– ações da educação saudável –
Ivane Laurete Perotti
Se queres ser cego, sê-lo…
se podes olhar, vê;
se podes ver, repara.
(José Saramago/Ensaio sobre a cegueira)
Em torno do ônibus os alunos aguardavam o sinal. Aqueles adolescentes reunidos na manhã ainda fria esperavam por um movimento. Assim que lhes dessem a ordem, partiriam.
_ Fulano!
_ Beltrano!
_ Sicrano!
Não demorou. Dos nomes não havia dúvida: transitavam nos corredores linguísticos sem o pavio das fronteiras quebradiças. Sentados, os alunos deram voz à motivação:
_ Profs…profs… isso da gente istudá história indo visitá o…o…
_ Nanicômio!
_… namicônio…
_ Neh! Ma…ma …manicômio, meu!
_ Não é o manicômio o nosso destino, fulano!
_ Não! Eu sei. É …o …o…
_ …o nosocômio!
_ Não! É o hospício!
_ Lazareto!
_ Sanatório!
As palavras subiam e desciam a cabeceira dos bancos coloridos. Entre risos e chistes sobre o destino da viagem, os alunos apoderavam-se das palavras para colar sentidos outros aos já anunciados.
_ Meu… eu conheci um cara da cabeça virada.
_ Para trás?
_ Ãaa! Para a frente, engraçadinho.
_ Fala aí: qual era a do cara?
_ Pirado!
_ E…?
_ Ah, sei lá! Vivia sendo levado para o… o…

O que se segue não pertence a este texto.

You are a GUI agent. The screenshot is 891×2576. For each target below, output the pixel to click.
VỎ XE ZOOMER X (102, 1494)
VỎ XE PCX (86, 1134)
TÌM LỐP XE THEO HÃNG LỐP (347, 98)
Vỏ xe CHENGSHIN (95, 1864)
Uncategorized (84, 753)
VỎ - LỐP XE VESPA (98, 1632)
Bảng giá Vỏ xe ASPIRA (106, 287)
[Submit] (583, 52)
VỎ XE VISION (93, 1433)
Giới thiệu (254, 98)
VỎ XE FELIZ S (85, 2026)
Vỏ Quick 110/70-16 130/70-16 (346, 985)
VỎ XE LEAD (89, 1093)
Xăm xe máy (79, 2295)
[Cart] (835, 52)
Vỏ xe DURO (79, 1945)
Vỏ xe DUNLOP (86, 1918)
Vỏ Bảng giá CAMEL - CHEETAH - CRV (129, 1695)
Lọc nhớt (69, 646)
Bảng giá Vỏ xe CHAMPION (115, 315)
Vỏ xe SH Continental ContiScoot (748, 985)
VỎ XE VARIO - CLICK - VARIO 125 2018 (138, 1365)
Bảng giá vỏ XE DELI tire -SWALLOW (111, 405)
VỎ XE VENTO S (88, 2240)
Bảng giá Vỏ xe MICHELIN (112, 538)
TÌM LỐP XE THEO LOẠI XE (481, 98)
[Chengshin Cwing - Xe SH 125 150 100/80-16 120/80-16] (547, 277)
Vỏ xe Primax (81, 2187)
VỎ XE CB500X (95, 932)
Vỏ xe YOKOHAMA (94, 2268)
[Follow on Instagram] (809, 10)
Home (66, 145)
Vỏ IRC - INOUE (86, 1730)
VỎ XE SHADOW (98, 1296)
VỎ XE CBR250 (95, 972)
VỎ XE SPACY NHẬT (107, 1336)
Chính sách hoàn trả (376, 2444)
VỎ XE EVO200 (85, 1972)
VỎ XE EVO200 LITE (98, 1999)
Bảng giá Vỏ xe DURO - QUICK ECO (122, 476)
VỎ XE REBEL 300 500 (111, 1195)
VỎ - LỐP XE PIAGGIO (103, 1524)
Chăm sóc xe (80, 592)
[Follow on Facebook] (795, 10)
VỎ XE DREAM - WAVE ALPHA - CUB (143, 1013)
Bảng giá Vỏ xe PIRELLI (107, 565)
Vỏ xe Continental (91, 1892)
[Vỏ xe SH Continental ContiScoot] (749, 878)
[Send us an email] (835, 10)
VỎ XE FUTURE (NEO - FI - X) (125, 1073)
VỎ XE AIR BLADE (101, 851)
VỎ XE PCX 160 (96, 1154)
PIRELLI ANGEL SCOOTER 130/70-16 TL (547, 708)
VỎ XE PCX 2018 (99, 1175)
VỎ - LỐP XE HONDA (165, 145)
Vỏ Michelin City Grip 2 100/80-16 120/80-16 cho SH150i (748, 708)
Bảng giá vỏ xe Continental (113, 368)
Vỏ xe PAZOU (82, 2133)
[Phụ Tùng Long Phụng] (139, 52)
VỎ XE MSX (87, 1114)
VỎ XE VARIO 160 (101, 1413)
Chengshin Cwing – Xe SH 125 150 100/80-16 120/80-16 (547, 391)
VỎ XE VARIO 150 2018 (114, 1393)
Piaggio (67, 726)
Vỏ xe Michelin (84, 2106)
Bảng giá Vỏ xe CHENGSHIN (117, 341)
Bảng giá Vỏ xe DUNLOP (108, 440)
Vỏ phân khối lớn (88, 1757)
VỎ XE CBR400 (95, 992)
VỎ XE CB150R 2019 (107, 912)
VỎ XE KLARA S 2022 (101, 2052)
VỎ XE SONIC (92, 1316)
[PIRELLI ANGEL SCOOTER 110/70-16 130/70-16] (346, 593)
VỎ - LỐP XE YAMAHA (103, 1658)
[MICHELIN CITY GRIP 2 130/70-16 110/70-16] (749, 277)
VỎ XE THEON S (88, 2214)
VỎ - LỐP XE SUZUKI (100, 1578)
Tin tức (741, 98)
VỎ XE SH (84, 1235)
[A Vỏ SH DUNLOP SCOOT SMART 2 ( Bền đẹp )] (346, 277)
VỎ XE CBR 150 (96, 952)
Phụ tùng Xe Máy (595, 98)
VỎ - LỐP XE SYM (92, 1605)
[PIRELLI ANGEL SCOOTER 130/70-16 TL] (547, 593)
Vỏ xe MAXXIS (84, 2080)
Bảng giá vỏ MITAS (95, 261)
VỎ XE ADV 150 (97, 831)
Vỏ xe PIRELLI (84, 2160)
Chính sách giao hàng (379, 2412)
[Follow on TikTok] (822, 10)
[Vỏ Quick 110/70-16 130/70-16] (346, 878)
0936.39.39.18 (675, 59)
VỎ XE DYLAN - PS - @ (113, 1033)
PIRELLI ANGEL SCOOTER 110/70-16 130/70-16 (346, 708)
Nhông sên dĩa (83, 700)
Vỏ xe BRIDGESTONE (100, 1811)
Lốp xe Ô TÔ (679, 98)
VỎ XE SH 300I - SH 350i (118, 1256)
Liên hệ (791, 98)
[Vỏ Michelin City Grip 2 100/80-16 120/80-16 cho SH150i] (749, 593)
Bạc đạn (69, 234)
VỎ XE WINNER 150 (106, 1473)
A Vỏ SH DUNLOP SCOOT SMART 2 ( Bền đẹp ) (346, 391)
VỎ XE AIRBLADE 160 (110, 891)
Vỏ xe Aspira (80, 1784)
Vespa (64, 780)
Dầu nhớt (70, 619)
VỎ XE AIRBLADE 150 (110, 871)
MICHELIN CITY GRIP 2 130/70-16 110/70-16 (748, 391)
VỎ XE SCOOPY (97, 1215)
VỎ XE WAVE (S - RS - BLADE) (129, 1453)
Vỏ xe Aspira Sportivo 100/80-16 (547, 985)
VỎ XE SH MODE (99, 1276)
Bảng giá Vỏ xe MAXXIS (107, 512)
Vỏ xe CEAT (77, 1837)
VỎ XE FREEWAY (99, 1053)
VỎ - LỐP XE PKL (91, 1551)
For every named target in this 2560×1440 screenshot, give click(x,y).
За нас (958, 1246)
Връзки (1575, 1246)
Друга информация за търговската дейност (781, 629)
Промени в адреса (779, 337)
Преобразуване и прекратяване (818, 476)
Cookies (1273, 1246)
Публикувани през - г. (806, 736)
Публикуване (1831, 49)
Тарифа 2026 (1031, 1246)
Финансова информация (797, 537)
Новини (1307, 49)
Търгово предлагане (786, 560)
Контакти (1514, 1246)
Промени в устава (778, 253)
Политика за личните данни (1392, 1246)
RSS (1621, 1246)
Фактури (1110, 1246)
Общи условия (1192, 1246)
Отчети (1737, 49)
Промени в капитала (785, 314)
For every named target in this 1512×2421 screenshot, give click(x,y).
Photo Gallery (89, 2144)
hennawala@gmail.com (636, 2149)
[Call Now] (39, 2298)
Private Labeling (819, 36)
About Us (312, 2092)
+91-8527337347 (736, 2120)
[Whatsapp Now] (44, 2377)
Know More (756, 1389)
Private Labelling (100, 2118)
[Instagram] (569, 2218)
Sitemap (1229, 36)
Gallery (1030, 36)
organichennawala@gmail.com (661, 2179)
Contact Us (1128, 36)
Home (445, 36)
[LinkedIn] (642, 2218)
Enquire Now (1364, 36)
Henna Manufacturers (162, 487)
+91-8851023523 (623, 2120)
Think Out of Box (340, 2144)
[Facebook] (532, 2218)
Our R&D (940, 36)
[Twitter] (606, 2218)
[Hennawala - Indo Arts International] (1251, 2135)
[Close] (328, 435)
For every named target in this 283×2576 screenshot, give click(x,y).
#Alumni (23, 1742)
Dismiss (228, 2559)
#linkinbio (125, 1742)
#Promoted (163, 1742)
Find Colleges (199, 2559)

_ O hospital psiquiátrico! Não gosto de piadas sobre esse assunto…
Algumas vozes calaram-se diante do apelo velado. Outras, mais do que depressa, recorreram ao professor de história:
_ Ô, psor… a gente não tá rindo dos loco! É que… isso de perdê a cabeça é meio pesado, entendeu?
_ Certamente!
_ Então…
_ O assunto é sério, com certeza!
_ E como é que a gente vai istudá história num museu de … de…
_ Em um museu de fotografias sobre a loucura.
_ Isso!
_ A história pode ser contada a partir de vários pontos de vista. Então…
_ Para, professor! Não fale mais nada!
_ Eu…
_ Não fale! A gente quer você na história, entendeu? Não dá mais para trocar de professor.
_ Mas…
_ Não fale, profs! Não fale nada… a gente nunca sabe quem tá ouvino. Tendeu?
Do não silêncio do professor de história teve início uma lição dentro de outra lição. O ônibus, repentinamente, encolheu de tamanho e toda a loucura do mundo parou para ouvi-lo. Calma e pausadamente, o professor disse de lugares, gentes, espaços, territórios e estratégias de construção de uma sociedade.
_ Então…
_ Continua, psor. Continua! Isso daí é … é…! Di rocha! Nem celular derruba!
Referência:
SARAMAGO, José. Ensaio sobre a Cegueira. 6ª edição. São Paulo: Editora Companhia das Letras, 1995.